2) While the analysis of “natural” and chlorotic one was compared; what was the fertilizer regime causing the chlorotic situation?

Is the regime in 2012 guidelines a feedback outcome?
In the analysis, the great deviations between chlorotic vs healthy one comes the Fe(x15)>Mo(x1/11)>B (x1/5)>Zn (x1/3.6), but the micro conc. used in guideline seems not that much differ from commercial ones?

Do paph effectively extract Iron from insoluble iron oxide in medium? If yes, readiness of overdose in addition to chelated iron?

3) It’s hard to control pH…what 5.7; 5.5~6.2…

If one checks the pH of fertilizer prepared after a few days/1 week, you know how much It can shift…. ~4.x

Alkalinity from HCO3- should get exhausted below ~6.3

If root tip can get a crush with ph <5, then the use of “hi-ammonium” only be safe in narrow range/ highly controlled operation/high frequent flush to keep it "fresh"…..and something sit in sph. moss might be ph<4……

It's a bit strange to consider calcareous one can not handle nitrate

Ammonium toxicity do intensify with lowing pH…as I know
while the cause /prevention of browning of root tip/poor root establishment is not that much mentioned in guideline……that's not a single time I heard from experienced grower that " paph should not be fertilized as the root tip is too sensitive to salt or whatever...."& I don't want to use kelp-like-stuff
 
He may not be active here but he just posted on AOS FB page today, so chances are that he may still be active here also?
He just seems not very responsive.
 
Perhaps the passage from Julius Caeser that "and all our yesterdays have lighted fools the way to dusty death" is closer to the truth than we realize. I can't even begin to imagine the complexity of setting up experiments Sanderianum is contemplating to obtain meaningful data. Add to this the law of limiting factors and it completely boggles what mind I have left.

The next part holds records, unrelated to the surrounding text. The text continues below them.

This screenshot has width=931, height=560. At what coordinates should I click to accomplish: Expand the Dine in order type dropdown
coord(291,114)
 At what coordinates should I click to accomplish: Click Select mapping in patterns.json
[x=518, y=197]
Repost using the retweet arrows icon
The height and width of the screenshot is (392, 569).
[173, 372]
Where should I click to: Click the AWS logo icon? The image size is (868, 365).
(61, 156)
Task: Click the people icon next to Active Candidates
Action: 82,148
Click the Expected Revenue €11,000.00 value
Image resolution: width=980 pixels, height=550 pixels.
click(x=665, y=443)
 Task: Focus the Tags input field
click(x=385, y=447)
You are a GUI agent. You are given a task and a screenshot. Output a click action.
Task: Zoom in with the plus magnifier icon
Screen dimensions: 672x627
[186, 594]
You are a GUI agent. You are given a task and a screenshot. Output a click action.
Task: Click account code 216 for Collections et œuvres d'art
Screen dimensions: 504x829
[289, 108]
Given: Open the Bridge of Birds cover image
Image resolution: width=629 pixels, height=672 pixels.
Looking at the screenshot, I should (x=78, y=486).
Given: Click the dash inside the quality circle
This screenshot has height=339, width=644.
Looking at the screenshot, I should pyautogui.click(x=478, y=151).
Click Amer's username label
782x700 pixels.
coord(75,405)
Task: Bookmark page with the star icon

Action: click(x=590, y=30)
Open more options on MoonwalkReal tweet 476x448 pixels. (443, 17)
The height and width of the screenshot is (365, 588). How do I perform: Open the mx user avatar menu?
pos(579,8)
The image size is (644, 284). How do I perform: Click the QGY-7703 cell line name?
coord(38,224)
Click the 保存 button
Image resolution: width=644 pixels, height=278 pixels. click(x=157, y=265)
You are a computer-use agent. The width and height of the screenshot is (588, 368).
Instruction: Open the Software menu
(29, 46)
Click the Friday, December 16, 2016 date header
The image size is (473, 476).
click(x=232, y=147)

Like you Ray, I have to laugh about the controversy concerning urea. Some years back Fred Bergman published a brief study in Phals involving urea vs non urea fertilizers and in short concluded that not only was the urea utilized, but produced more robust plants than non urea fertilizer. I felt the experiment was not well controlled but, until WR Grace took them over, perhaps more orchids were grown with the old Peters 30-10-10 than all other fertilizers combined.